Sesampainya di Pulau Jawa, Syekh Subakir langsung menuju ke Gunung Tidar yang diyakini sebagai titik pusat dari tanah Jawa. Di puncak Gunung Tidar, Syekh Subakir memasang tumbal berupa batu hitam yang sudah dirajah. Batu tersebut dikenal dengan nama Aji Kalacakra yang mampu menetralisir daya magis negatif dari bangsa jin. Selama tiga hari tiga malam, batu tersebut mengeluarkan hawa yang sangat panas. Sehingga membuat para lelembut terpaksa menyingkir ke Laut Selatan Jawa.
Kegegeran di dunia gaib pun mengusik ketenangan Ki Semar Badrayana, sang danyang tanah Jawa, yang selama ribuan tahun khusyuk bertapa. Selanjutnya terjadilah adu kekuatan antara Syekh Subakir dengan Ki Semar selama 40 hari 40 malam. Sebab sama-sama kuatnya, akhirnya Ki Semar menawarkan sebuah perundingan kepada Syekh Subakir yang mana menghasilkan sebuah perjanjian yang terkenal dengan sebutan perjanjian Sabda Palon.
Syekh Subakir menyampaikan maksud kedatangan beliau ke tanah Jawa guna menyebarkan ajaran Islam. Agama yang dibawa oleh Nabi Muhammad sebagai pamungkas agama samawi. Kemudian Ki Semar pun memperbolehkan Syekh Subakir untuk menyebarkan agama Islam di tanah yang ia lindungi. Namun, dengan beberapa syarat yaitu :
1. Penyebaran ajaran Islam tidak boleh dilakukan dengan cara paksaan apalagi dengan jalan peperangan. Penyebaran Islam di tanah Jawa harus dilakukan dengan cara halus dan memberikan keleluasaan bagi penduduk Jawa untuk memilih masuk ke dalam agama Islam atau tetap meyakini kepercayaan sebelumnya.

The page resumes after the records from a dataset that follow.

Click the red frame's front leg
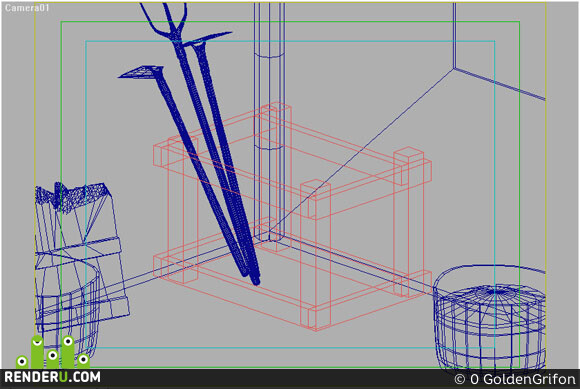This screenshot has width=580, height=389. [315, 255]
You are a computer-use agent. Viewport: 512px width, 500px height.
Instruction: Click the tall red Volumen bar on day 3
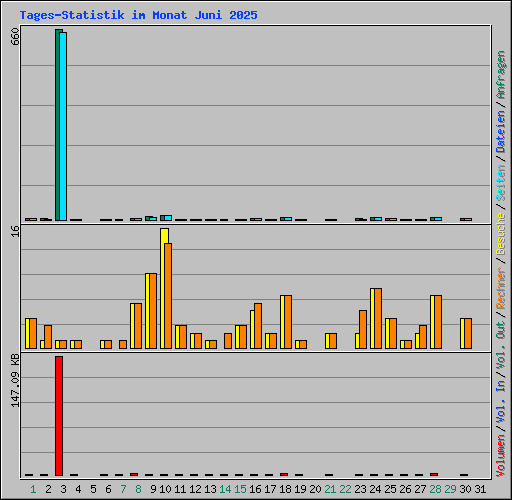point(59,416)
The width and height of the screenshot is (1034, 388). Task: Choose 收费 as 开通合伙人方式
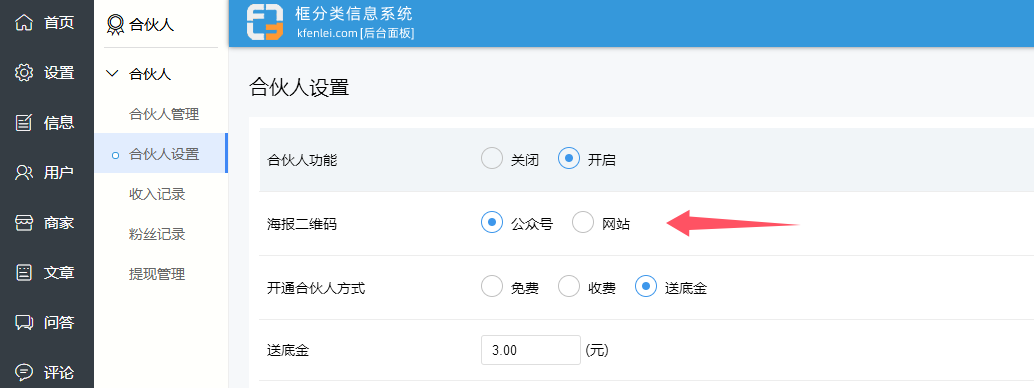click(569, 287)
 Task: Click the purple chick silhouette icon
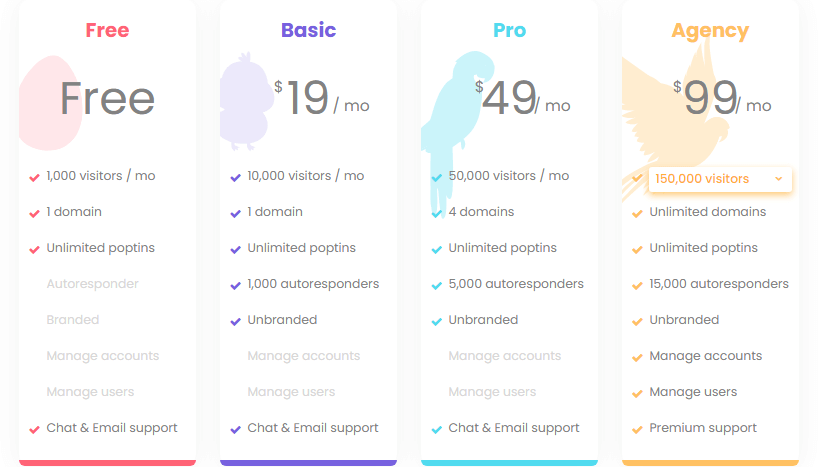point(246,101)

2. Akulturasi antara Islam dengan budaya Jawa dalam pendirian tempat peribadatan. Meskipun tempat peribadatan tersebut dari luar memiliki gaya asli Jawa, namun di dalamnya ajaran-ajaran Islam disebarluaskan.
3. Kerajaan Islam diperbolehkan berdiri di tanah Jawa. Tapi, raja pertama haruslah anak campuran. Maksudnya orang tua sang raja memiliki campuran agama. jika bapak Hindu, ibu Islam. Sebaliknya jika bapak Islam, ibu Hindu.
4. Tidak boleh mengubah orang Jawa menjadi orang yang kearab-araban. Biarkanlah padi tetap ditanam di sawah dan kurma tetap ditanam di padang pasir. Orang Jawa harus tetap menjadi Jawa dengan segala budi pekerti dan kepribadian asli orang Jawa. Jika orang Jawa sampai hilang Jawanya, 500 tahun lagi Ki Semar berjanji akan muncul lagi dengan membuat goro-goro.